MATTHEW: I wish I could help make sense of this, but on my third run-through of the issue, I’m still kind of at a loss as to what has happened…   Bruce has been sent back through time by the Omega Effect, and is somehow moving forward in time to end up masquerading as Mordecai Wayne, witch-hunter, using his knowledge of forensics to solve murders that otherwise would have led to women being drowned as witches.  I think…  I’m not sure why there’s a woman wearing Superman and Wonder Woman symbols on her dress, or what all is going on with Cthulu attacking…

STEPHEN: Let’s not forget the Vanishing Point sequence, that finds Rip Hunter, Booster Gold, Green Lantern, and Superman at the very end of time, confronting the Archivist as the time station begins to break down. Apparently, they are there to find their friend Bruce’s timeline, but little do they know that Bruce is right before them. Somehow, he’s become the Archivist and travels back in time to try and rescue his beloved Annie. Before he’s able to escape, Superman tells him he must not travel back tot he 21st century, or risk destroying the universe.

I think it is this jump in time that doesn’t make any sense to me. Either Bruce has jumped into the Archivist, or he’s lived all this time to become the archivist isn’t quite clear, and I think Morrison ripping on Darren Aronofsky’s The Fountain, it’s a strange moment that finds Bruce completely aware of what is going on around him, to the point he has no problem hijacking the Time Sphere and finding himself in the age of Pirates.

MATTHEW: I don’t know exactly.  I read it as The Archivist being a future-past version of Bruce, further down his personal timeline than Solomon Kane Bruce Wayne…  maybe?  I’m kind of at a loss here.

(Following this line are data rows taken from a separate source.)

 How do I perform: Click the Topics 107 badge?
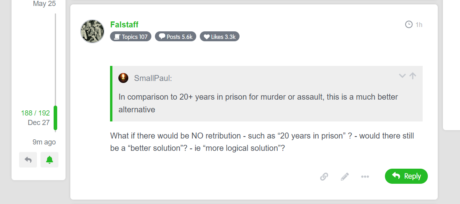click(x=131, y=37)
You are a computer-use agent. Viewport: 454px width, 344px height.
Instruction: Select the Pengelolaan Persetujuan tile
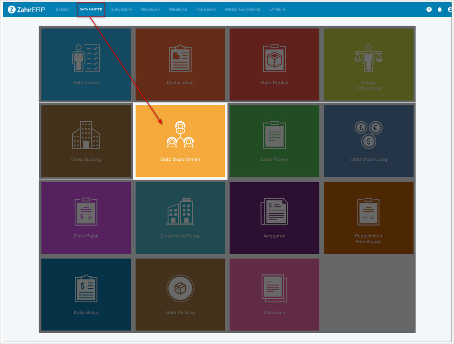369,218
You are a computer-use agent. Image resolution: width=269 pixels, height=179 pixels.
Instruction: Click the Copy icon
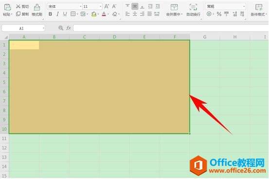tap(18, 14)
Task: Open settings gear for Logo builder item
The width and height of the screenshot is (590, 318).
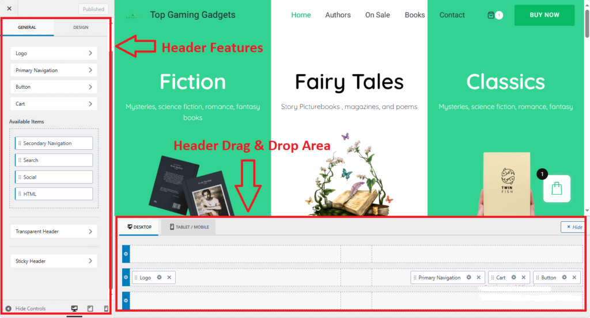Action: [x=159, y=278]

STEPHEN: And to further complicate matters, DC has a new mini-series called Time Masters: Vanishing Point featuring the stranded time travelers. The series doesn’t arrive until July, and promises to be the launching point for the search for Bruce Wayne, yet it appears Morrison has already beat them to the punch. It’s almost like there is no planning going on at corporate in order to dovetail these series into one another, and it looks like the larger story is going to be D.O.A. If Time Masters and Bruce Wayne are to be clue to the next big DC arc, then DC sure has heck better get their ducks in a row, because this SNAFU is already leaving a bad taste in my mouth.

MATTHEW: Well, if Countdown to Final Crisis taught us anything, it’s that even the best intentions can lead to disaster.  I suspect that the plans on one side or the other have changed as this series and that series have evolved in directions that might be different from where they intended to go, but in either case I am not really interested in reading Vanishing Point from this issue.  But I will say this, I LOVE Frazer Irving’s art on this book.  Dark and surly and entirely fitting a confusing time-travel adventure, it really made the early portions of the book bearable for me, since the narrative and I were on different planets.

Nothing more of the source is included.